BJET Special Section on Advancing Theory in the Age of Artificial Intelligence

Technology has been heralded as a needed innovation to improve educational practice.  Indeed, the use and sophistication of technologies to support multi-modal learning has advanced significantly in recent times, as have insights gained from learning analytics and data science. Technologies are now highly embedded in education and across all levels of schooling, ranging from early years to higher education and professional upskilling. Although there is an abundance of experimental and exploratory research investigating the use of these specific technologies, relatively few studies have leveraged technological advances to directly challenge or expand on learning and education theory. As such, our understanding of learning theory has remained relatively constant, despite the rapidly changing education context and almost ubiquitous access to, and availability of, technologies and information.  This can be seen through a review of the research literature in the fields of Education Technology, Learning Analytics (LA) or Artificial Intelligence (AI) in Education, where a plethora of works are focused on predictive models, testing of a novel technology or evaluations of impact. Comparatively, there are far fewer examples of research interrogating or posing new theories on learning experiences where instructors and designers integrate and complement the work of artificial agents.
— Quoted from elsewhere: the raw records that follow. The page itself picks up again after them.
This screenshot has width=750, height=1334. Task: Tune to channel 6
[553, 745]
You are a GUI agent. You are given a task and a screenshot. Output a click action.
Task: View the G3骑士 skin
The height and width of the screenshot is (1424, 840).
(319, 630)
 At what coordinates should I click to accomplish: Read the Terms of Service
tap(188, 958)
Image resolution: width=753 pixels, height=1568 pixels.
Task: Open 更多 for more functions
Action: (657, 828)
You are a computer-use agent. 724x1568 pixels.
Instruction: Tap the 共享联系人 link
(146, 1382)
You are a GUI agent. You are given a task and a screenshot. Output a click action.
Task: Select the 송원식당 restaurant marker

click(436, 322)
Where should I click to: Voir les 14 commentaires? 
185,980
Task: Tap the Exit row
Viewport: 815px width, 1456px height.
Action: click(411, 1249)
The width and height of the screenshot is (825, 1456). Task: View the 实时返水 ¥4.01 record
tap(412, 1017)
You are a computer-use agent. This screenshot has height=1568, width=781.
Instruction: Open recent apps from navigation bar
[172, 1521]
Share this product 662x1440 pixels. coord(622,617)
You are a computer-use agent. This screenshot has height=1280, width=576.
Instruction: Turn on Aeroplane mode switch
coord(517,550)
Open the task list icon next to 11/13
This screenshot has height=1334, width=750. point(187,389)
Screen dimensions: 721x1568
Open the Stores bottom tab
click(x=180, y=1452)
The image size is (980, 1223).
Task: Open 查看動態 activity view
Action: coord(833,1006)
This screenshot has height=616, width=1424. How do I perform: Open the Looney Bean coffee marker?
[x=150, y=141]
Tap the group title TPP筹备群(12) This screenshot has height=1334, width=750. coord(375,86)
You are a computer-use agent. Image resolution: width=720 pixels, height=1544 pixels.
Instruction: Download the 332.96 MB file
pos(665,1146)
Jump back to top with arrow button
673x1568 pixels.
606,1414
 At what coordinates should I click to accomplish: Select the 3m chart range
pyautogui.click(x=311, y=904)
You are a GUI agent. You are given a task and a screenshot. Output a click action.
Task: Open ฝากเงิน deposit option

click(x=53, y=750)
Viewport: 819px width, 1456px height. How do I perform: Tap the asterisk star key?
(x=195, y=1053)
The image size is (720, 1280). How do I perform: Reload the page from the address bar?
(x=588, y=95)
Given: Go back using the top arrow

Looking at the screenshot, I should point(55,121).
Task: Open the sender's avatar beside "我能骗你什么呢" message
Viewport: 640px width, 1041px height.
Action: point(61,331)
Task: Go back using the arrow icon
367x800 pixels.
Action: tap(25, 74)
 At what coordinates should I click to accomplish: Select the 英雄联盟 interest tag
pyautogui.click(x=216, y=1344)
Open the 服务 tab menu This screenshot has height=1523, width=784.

The lack of critical engagement from research in education technology, and in particular LA and AI, with theory and challenging perspectives may stem from an over reliance on constrained data sets and traditional research methods (Perrotta and Selwyn, 2020; Poquet, et al., 2021). For instance, the majority of LA research findings tend to be derived from relatively small-scale, or single course studies (Dawson, et al., 2019). As an example in LA, Dawson and colleagues (2019) draw on Hevner's research maturity model to demonstrate that LA has stalled in a cycle of exploratory works. Although such exploratory research is critical for a field and brings much creativity and rapid trial and testing, there is also a need to progress works towards large scale replication studies and the establishment of new theory and revision of existing theories. However, the practicalities of undertaking AI in education and LA research is funnelled more towards the analysis of individual courses in lieu of multi-age and multidisciplinary data sets derived from traditional methodologies (Arocha, 2021; Dawson, et al., 2019; Jacobson et al, 2016). The theoretical framing of these works and interpretation of findings are often based on an education theory that was conceptualized in a markedly different era and learning context. Conventional learning theories were conceived for learning contexts with limited technology mediation, let alone the use of advanced technologies and intelligent agents to the extent that we are seeing today. These technologies have a significant influence on how courses are designed and delivered alongside instructional recommendations. More critically, they influence the concept of agency and autonomy as recommendations are often made without awareness of the unique developmental needs of each student and without regard to the longer term impacts of metacognitive skills being replaced by automated systems. Questions arise regarding the existing framing of learning theories and whether they remain applicable in an education system that provides for automation, recommendations, and intervention of learning misconceptions or for that matter establishing common standards and judgment of learning.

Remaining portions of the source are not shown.